Channel 30-0 WSBT2 was removed.
Channel 28-0 WSJV was renamed WSBT2 ... leaving the Fox affiliation on the same channel.
That means all the timers set for WSJV Fox continue to work for WSBT2 Fox programming.

Lost in the shuffle was WSJV 28 "Heroes and Icons". WSJV is no longer carried by DISH. I believe the underlying issue is the carriage contract for WSJV. WSJV's owners elected "consent to carry" and negotiated a carriage contract where DISH paid for the Fox affiliate. Now that WSJV is no longer a Fox affiliate the contract is broken. But the "consent to carry" election remains. DISH and the station need to negotiate a new contract to carry the new channel. Or WSJV needs to wait for the next election cycle and elect "must carry", forcing DISH to carry the "Heroes and Icons" feed but forfeiting any potential payment.

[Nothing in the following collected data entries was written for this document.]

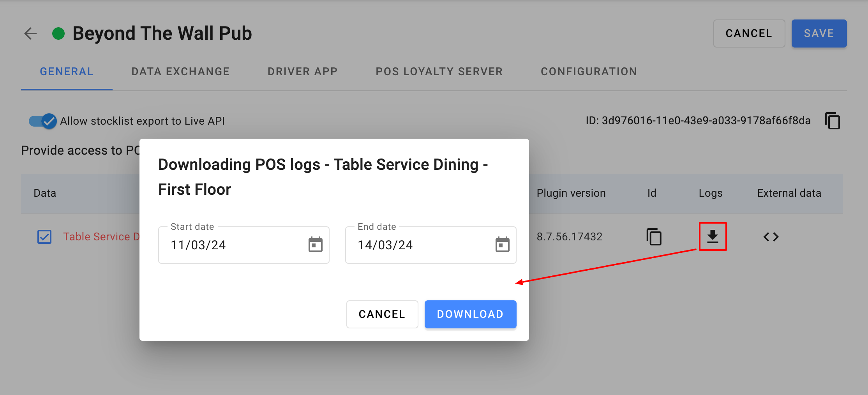Uncheck the Table Service Dining checkbox
Viewport: 868px width, 395px height.
44,237
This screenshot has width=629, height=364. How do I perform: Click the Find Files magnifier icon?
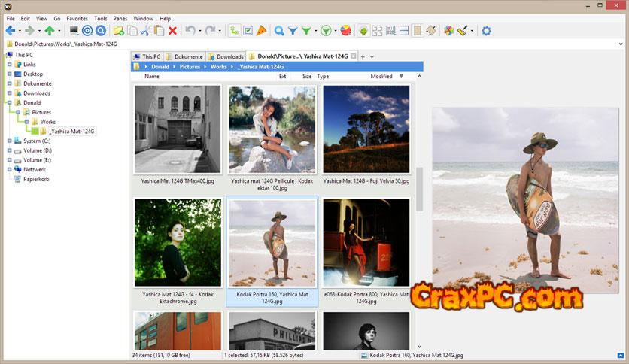[x=279, y=31]
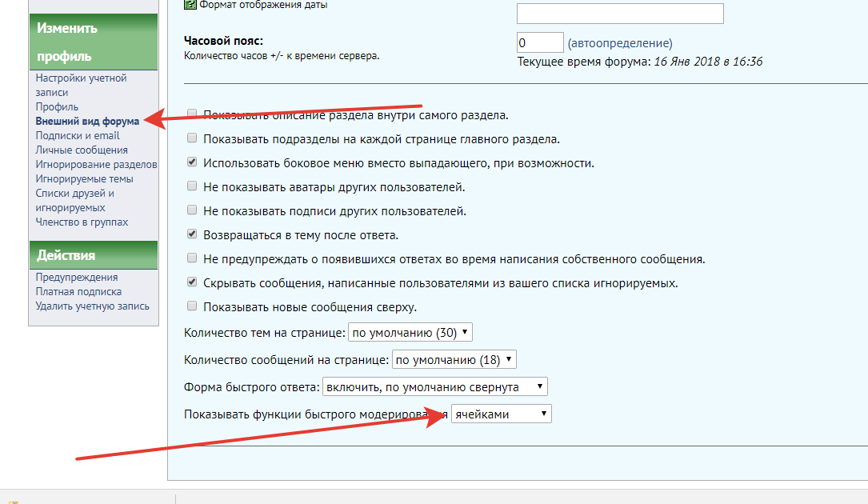Click the timezone hours input field
This screenshot has height=504, width=868.
click(x=540, y=42)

Without satellite carriage for WSJV you will not get EPG carriage. Yes, it is possible to uplink an EPG only channel to provide the EPG but DISH rarely does that.

The one thing DISH can do easily is change the OTA channel that the Fox feed is mapped to.
On channel 7091 WSBT's EPG feed is mapped to subchannel 01 on an OTA channel with TSID "047B".
On channel 7093 WSBT2's EPG feed is mapped to subchannel 01 on an OTA channel with TSID "0443".

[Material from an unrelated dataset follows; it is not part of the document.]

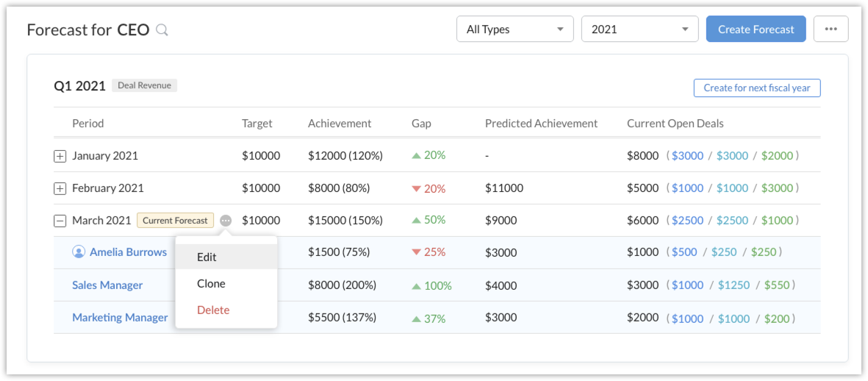
Task: Expand the February 2021 row
Action: coord(60,189)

WSBT 22 uses TSID "047B" - WSJV uses TSID "0443". If DISH changed the mapping on channel 7093 to subchannel 02 on an OTA channel with TSID "047B" it would fix the EPG error for channel 22-2. (The same change needs to be made to channel 5193 WSBT2.)

That still wouldn't add an EPG for "Heroes and Icons" ... but it would provide correct EPG for 22-2.

BTW: It annoys me that I know how to fix the problem with 22-2 but finding a person at DISH to understand such problems seems impossible. A few years ago I spent an hour on the phone with not a normal CSR who swore that OTA EPG was delivered OTA and not via satellite. Obviously someone who hasn't seen the uplink data. If anyone at DISH is reading that understands this stuff it should be an easy fix for 22-2.

*DIRECTV Carriage*
It appears that DIRECTV also came to an agreement to carry WSBT2 in the place of WSJV. DIRECTV did not carry "SBT2 30" so there was no channel to drop. I do not know if their customers are having EPG issues.


----------



## Timr (Oct 22, 2016)

Perfect explanation of what is going on! Thanks!


----------



## James Long (Apr 17, 2003)

DISH finally fixed the EPG for 22.2! (no EPG for 28.1 or 28.2)


----------



## Timr (Oct 22, 2016)

Yep! I'm so happy DISH finally fixed EPG for 22.2.


----------